Goal of the exercise
The answer must consist only of the lines in the records below from the line with "Where should I" to the line with "The height and", both included, copied word for word with every picture left out.

Information given Start Marker

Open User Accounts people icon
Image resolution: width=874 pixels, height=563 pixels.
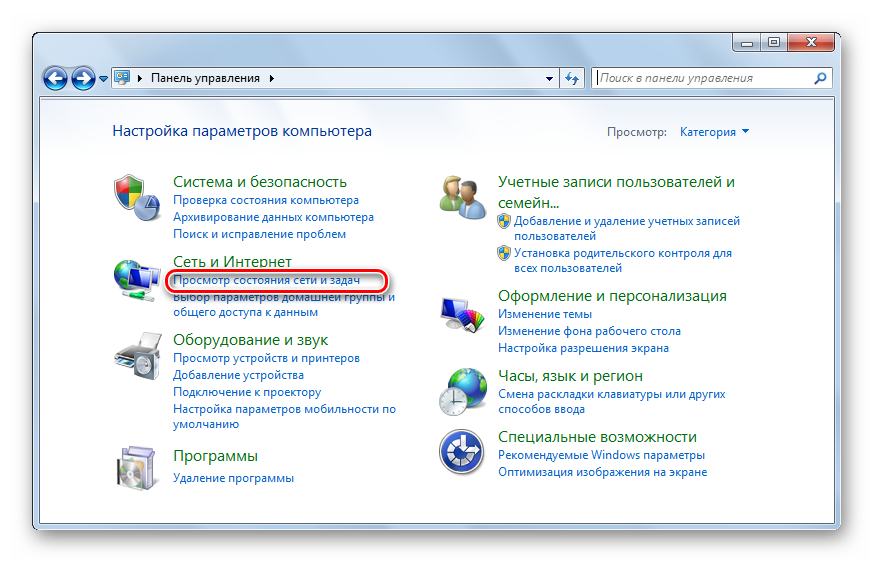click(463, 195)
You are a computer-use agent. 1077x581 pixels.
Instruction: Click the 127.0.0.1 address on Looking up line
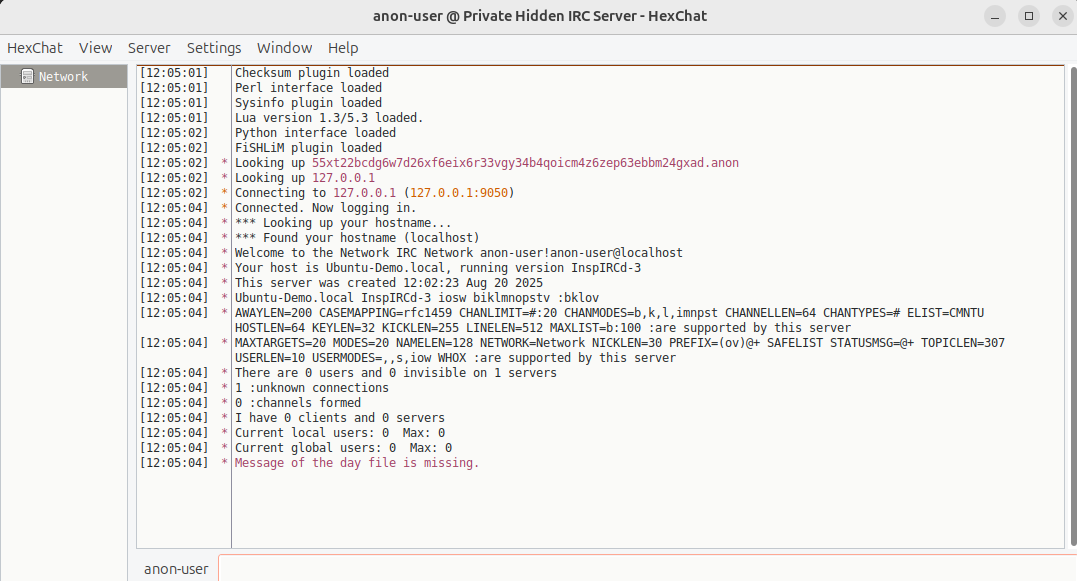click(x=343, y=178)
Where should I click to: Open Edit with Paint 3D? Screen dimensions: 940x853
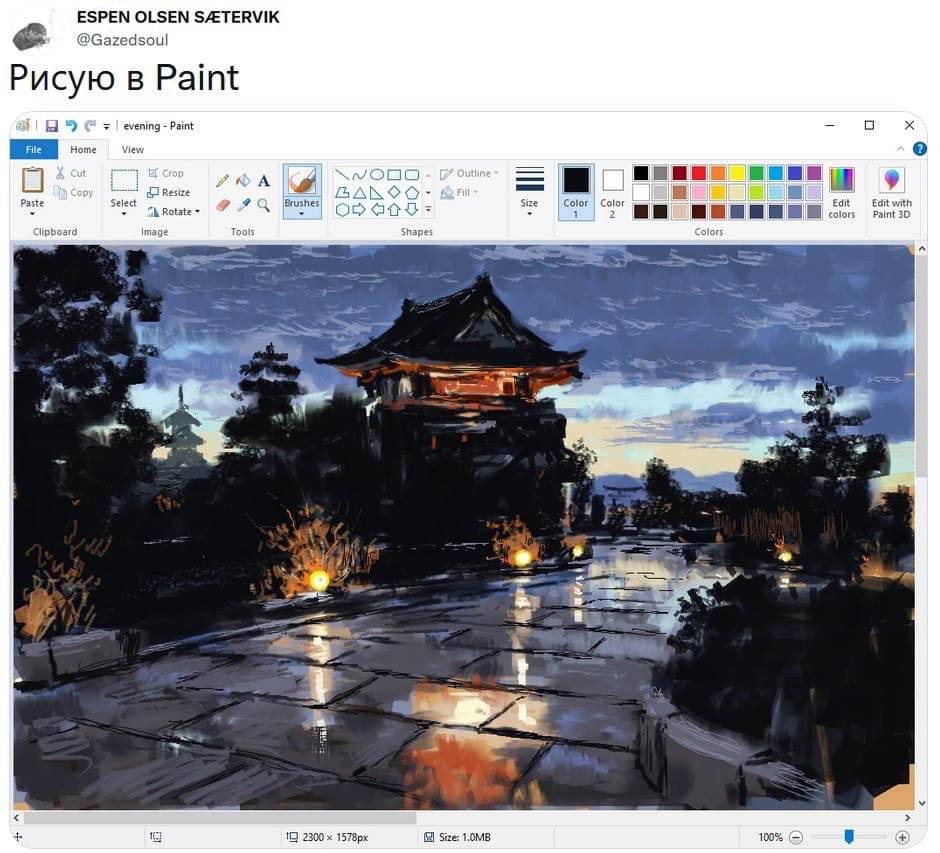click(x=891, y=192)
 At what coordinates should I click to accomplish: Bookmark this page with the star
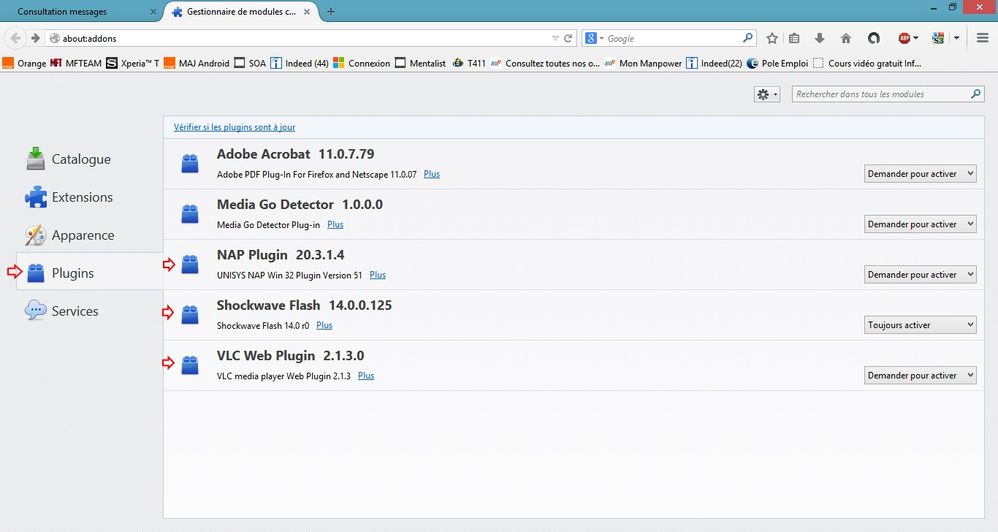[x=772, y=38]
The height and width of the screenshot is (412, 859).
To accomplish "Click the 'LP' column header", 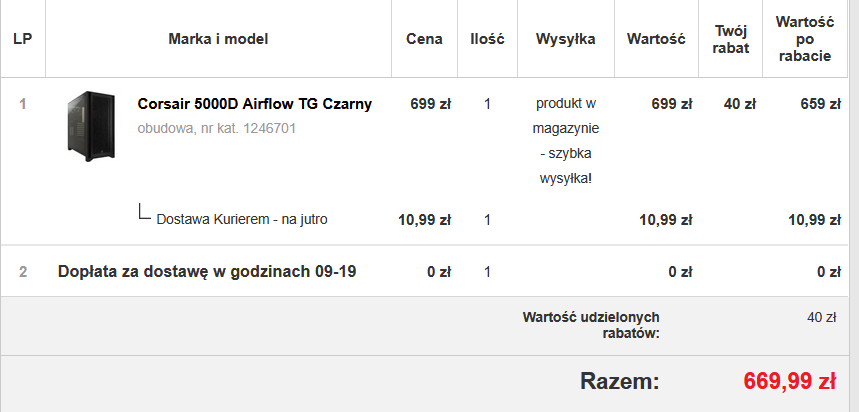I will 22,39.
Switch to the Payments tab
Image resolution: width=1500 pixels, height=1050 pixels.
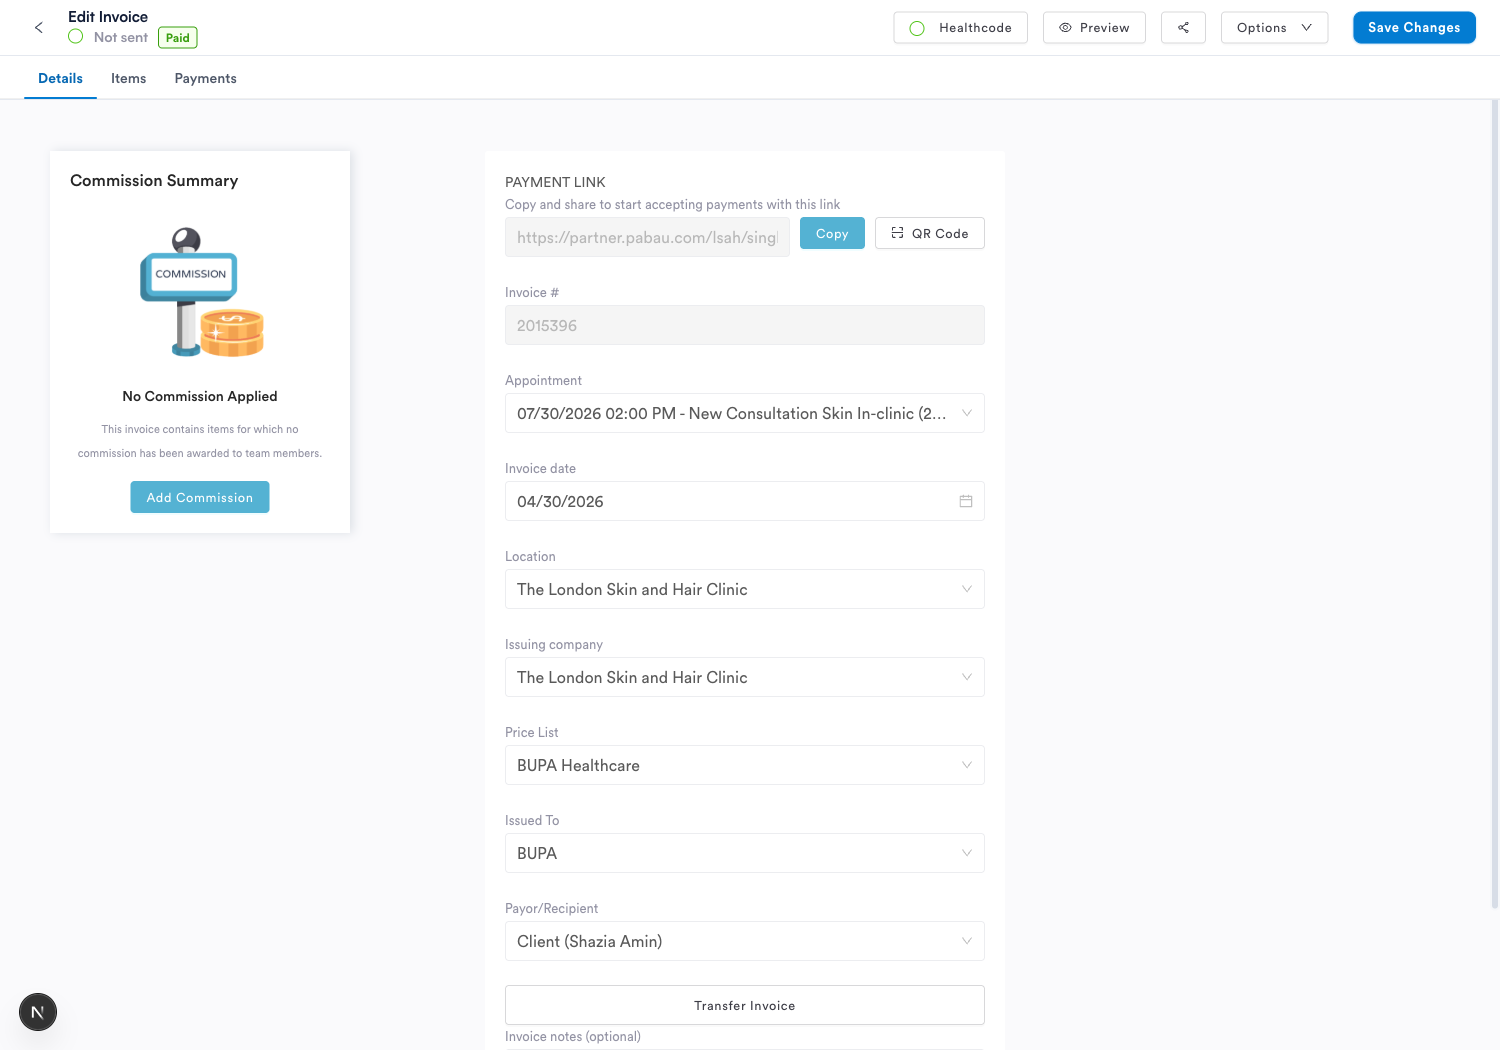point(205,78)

Information given End Marker

Reply to the exercise
Where should I click to: Open Edit with Paint 3D? Screen dimensions: 940x853
click(x=891, y=192)
 At what coordinates should I click to accomplish: Bookmark this page with the star
[x=772, y=38]
The height and width of the screenshot is (412, 859).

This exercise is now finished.